NEW SOURCE OF GEOSPATIAL DATA: CROWDSENSING BY ASSISTED AND AUTONOMOUS VEHICLE TECHNOLOGIES
Keywords: Crowdsensing/Crowdsourcing, Autonomous/Driverless Vehicles, Mobile Mapping, Deep Learning
Abstract. The ongoing proliferation of remote sensing technologies in the consumer market has been rapidly reshaping the geospatial data acquisition world, and subsequently, the data processing as well as information dissemination processes. Smartphones have clearly established themselves as the primary crowdsourced data generators recently, and provide an incredible volume of remote sensed data with fairly good georeferencing.
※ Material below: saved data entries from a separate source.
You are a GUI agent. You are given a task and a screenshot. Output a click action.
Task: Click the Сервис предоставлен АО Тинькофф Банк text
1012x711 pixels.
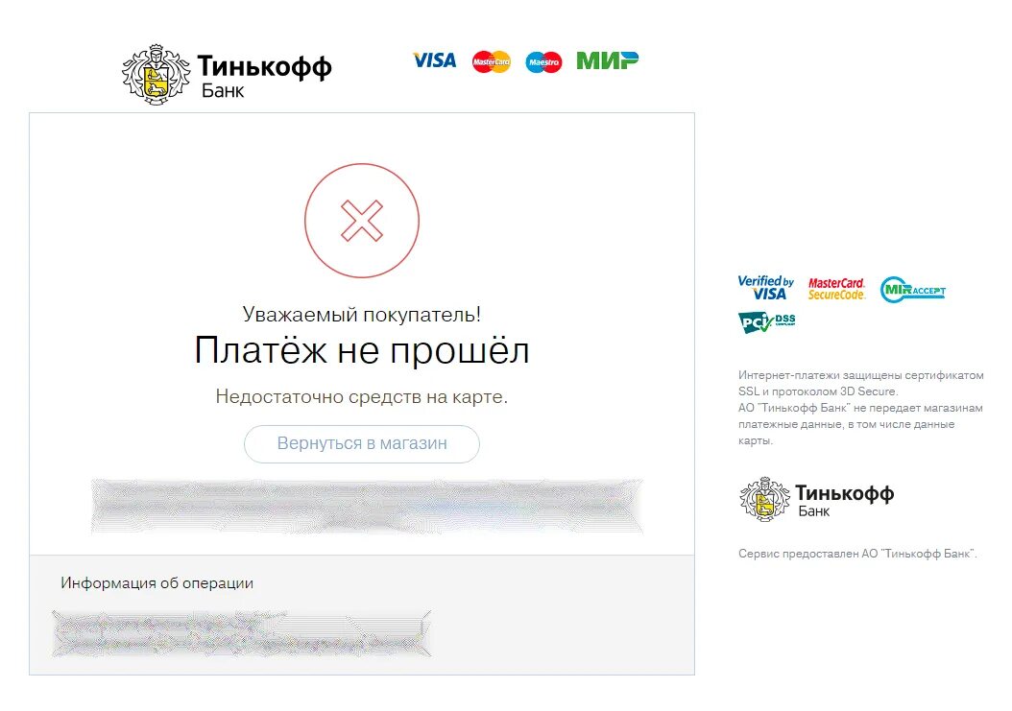[857, 554]
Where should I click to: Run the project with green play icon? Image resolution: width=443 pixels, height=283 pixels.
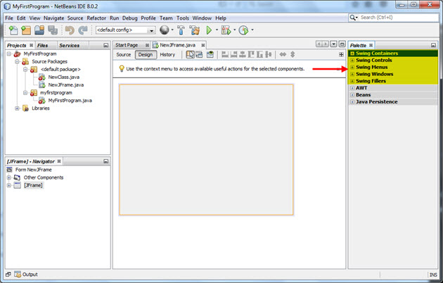pos(210,30)
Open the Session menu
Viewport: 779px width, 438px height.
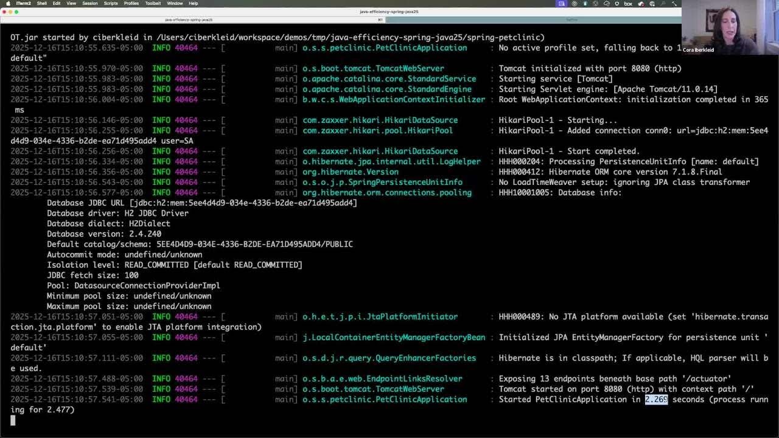(x=89, y=3)
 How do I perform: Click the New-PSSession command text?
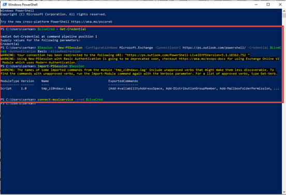tap(70, 47)
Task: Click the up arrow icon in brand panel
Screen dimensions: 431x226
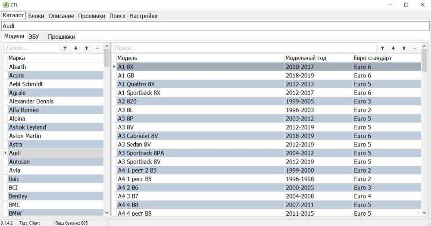Action: tap(86, 48)
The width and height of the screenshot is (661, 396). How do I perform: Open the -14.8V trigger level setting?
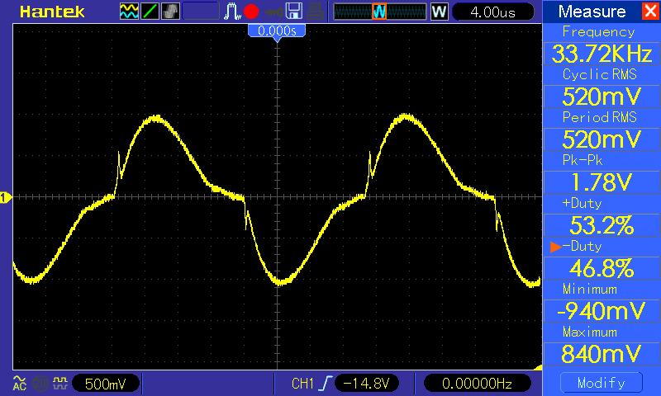point(366,384)
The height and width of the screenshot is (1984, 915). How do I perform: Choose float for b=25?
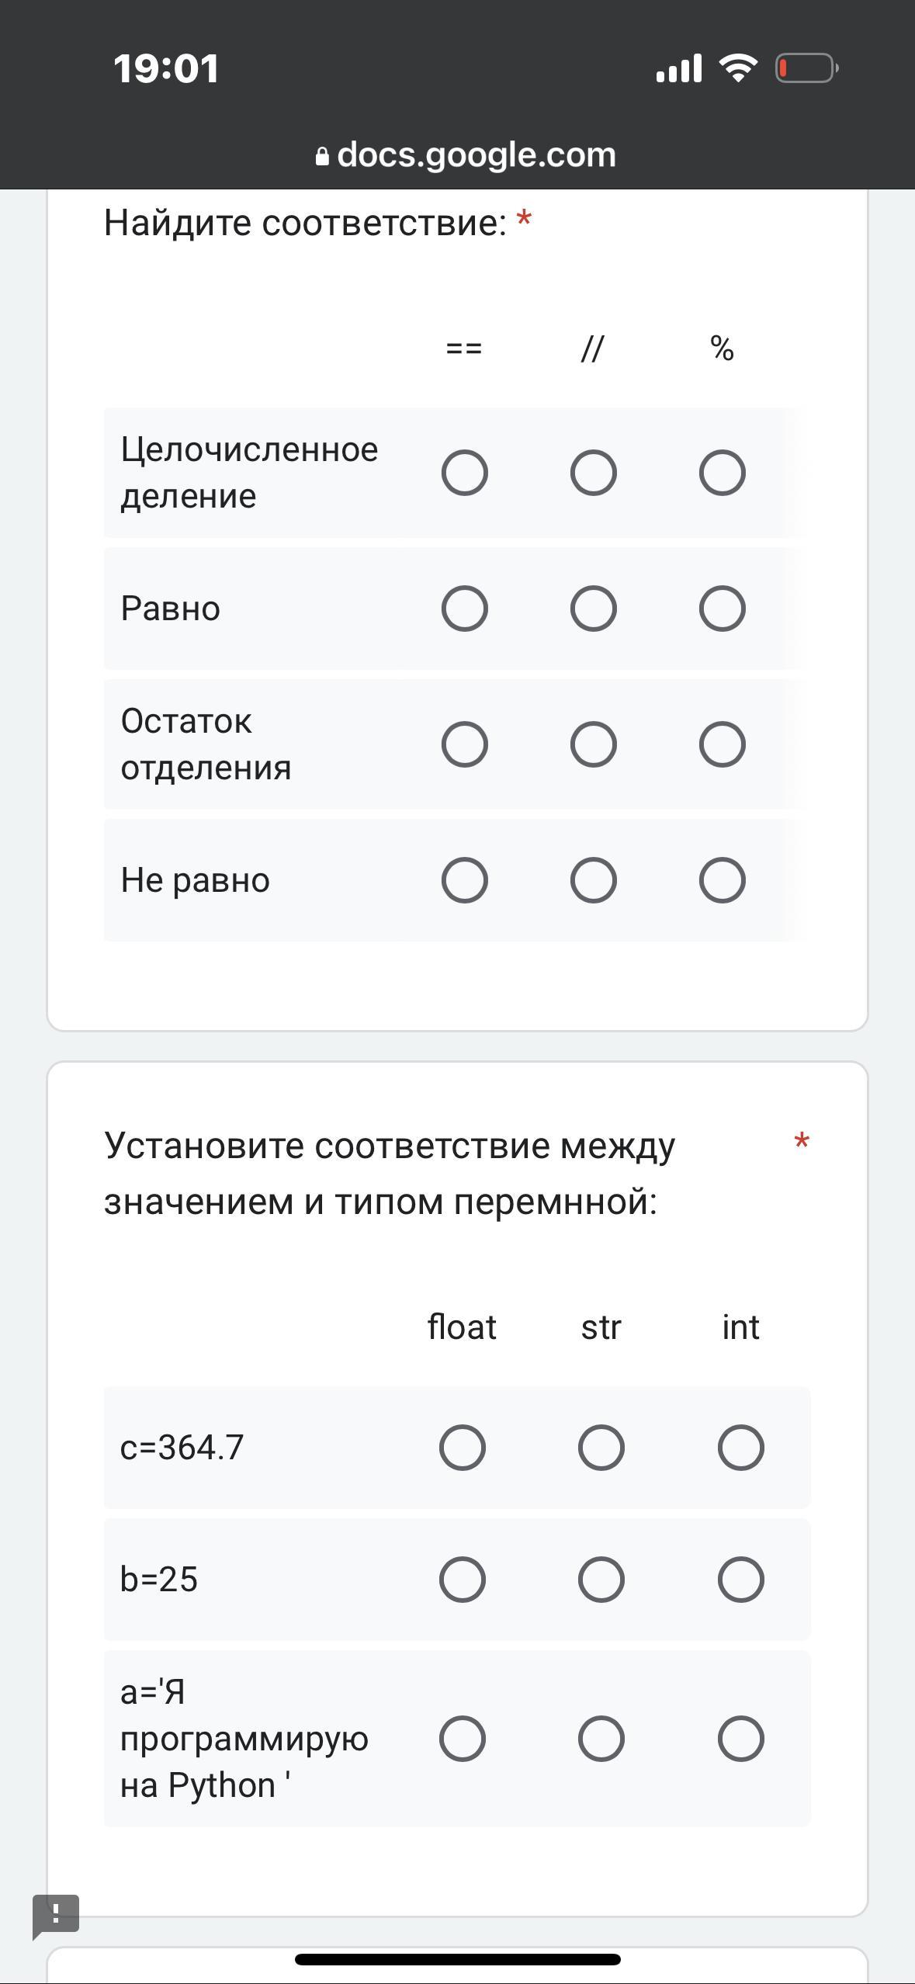coord(462,1580)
Besides the potential to map the environment of the smartphone users, they provide information to monitor the dynamic content of the object space. For example, real-time traffic monitoring is one of the most known and widely used real-time crowdsensed application, where the smartphones in vehicles jointly contribute to an unprecedentedly accurate traffic flow estimation. Now we are witnessing another milestone to happen, as driverless vehicle technologies will become another major source of crowdsensed data. Due to safety concerns, the requirements for sensing are higher, as the vehicles should sense other vehicles and the road infrastructure under any condition, not just daylight in favorable weather conditions, and at very fast speed. Furthermore, the sensing is based on using redundant and complementary sensor streams to achieve a robust object space reconstruction, needed to avoid collisions and maintain normal travel patterns. At this point, the remote sensed data in assisted and autonomous vehicles are discarded, or partially recorded for R&D purposes. However, in the long run, as vehicle-to-vehicle (V2V) and vehicle-to-infrastructure (V2I) communication technologies mature, recording data will become a common place, and will provide an excellent source of geospatial information for road mapping, traffic monitoring, etc. This paper reviews the key characteristics of crowdsourced vehicle data based on experimental data, and then the processing aspects, including the Data Science and Deep Learning components.